START RECORDS TO PROCESS

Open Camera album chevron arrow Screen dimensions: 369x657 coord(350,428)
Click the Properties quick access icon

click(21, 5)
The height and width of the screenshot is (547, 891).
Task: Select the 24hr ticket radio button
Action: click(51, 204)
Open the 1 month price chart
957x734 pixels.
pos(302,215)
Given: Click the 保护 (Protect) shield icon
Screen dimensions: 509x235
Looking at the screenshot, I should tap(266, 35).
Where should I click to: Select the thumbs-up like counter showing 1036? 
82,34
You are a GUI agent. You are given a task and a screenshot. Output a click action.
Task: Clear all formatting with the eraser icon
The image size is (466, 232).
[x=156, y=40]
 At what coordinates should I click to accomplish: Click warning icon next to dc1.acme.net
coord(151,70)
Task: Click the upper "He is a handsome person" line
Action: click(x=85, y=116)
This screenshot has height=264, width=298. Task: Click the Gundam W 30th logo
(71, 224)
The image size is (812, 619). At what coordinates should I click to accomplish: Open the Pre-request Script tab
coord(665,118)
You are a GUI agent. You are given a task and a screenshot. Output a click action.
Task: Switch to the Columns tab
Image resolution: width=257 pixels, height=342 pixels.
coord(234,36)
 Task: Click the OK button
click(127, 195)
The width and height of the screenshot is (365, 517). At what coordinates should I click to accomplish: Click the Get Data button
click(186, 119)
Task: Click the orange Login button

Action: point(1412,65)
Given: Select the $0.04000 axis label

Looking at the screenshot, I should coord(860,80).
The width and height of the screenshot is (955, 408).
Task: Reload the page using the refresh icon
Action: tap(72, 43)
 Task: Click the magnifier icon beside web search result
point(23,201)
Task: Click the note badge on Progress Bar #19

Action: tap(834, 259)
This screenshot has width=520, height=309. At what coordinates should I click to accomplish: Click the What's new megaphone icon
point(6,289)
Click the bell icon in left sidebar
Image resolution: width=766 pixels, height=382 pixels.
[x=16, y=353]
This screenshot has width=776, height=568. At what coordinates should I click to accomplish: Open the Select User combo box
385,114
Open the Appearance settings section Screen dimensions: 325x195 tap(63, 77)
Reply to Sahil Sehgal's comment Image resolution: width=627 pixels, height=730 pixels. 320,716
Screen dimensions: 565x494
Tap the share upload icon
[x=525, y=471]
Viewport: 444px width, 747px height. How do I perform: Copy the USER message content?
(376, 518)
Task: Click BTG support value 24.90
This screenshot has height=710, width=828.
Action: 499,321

END RECORDS TO PROCESS

▶ _WHAT YOU HAVE TO DO_
The listing above must be written out again in its entirety, exactly as given.

▶ _SOLUTION FOR THIS PROBLEM_
Open Camera album chevron arrow Screen dimensions: 369x657 coord(350,428)
Click the Properties quick access icon

click(21, 5)
The height and width of the screenshot is (547, 891).
Task: Select the 24hr ticket radio button
Action: click(51, 204)
Open the 1 month price chart
957x734 pixels.
pos(302,215)
Given: Click the 保护 (Protect) shield icon
Screen dimensions: 509x235
Looking at the screenshot, I should tap(266, 35).
Where should I click to: Select the thumbs-up like counter showing 1036? 
82,34
You are a GUI agent. You are given a task and a screenshot. Output a click action.
Task: Clear all formatting with the eraser icon
The image size is (466, 232).
[x=156, y=40]
 At what coordinates should I click to accomplish: Click warning icon next to dc1.acme.net
coord(151,70)
Task: Click the upper "He is a handsome person" line
Action: click(x=85, y=116)
This screenshot has height=264, width=298. Task: Click the Gundam W 30th logo
(71, 224)
The image size is (812, 619). At what coordinates should I click to accomplish: Open the Pre-request Script tab
coord(665,118)
You are a GUI agent. You are given a task and a screenshot. Output a click action.
Task: Switch to the Columns tab
Image resolution: width=257 pixels, height=342 pixels.
coord(234,36)
 Task: Click the OK button
click(127, 195)
The width and height of the screenshot is (365, 517). At what coordinates should I click to accomplish: Click the Get Data button
click(186, 119)
Task: Click the orange Login button

Action: point(1412,65)
Given: Select the $0.04000 axis label

Looking at the screenshot, I should coord(860,80).
The width and height of the screenshot is (955, 408).
Task: Reload the page using the refresh icon
Action: tap(72, 43)
 Task: Click the magnifier icon beside web search result
point(23,201)
Task: Click the note badge on Progress Bar #19

Action: tap(834, 259)
This screenshot has width=520, height=309. At what coordinates should I click to accomplish: Click the What's new megaphone icon
point(6,289)
Click the bell icon in left sidebar
Image resolution: width=766 pixels, height=382 pixels.
[x=16, y=353]
This screenshot has width=776, height=568. At what coordinates should I click to accomplish: Open the Select User combo box
385,114
Open the Appearance settings section Screen dimensions: 325x195 tap(63, 77)
Reply to Sahil Sehgal's comment Image resolution: width=627 pixels, height=730 pixels. 320,716
Screen dimensions: 565x494
Tap the share upload icon
[x=525, y=471]
Viewport: 444px width, 747px height. How do I perform: Copy the USER message content?
(376, 518)
Task: Click BTG support value 24.90
This screenshot has height=710, width=828.
Action: 499,321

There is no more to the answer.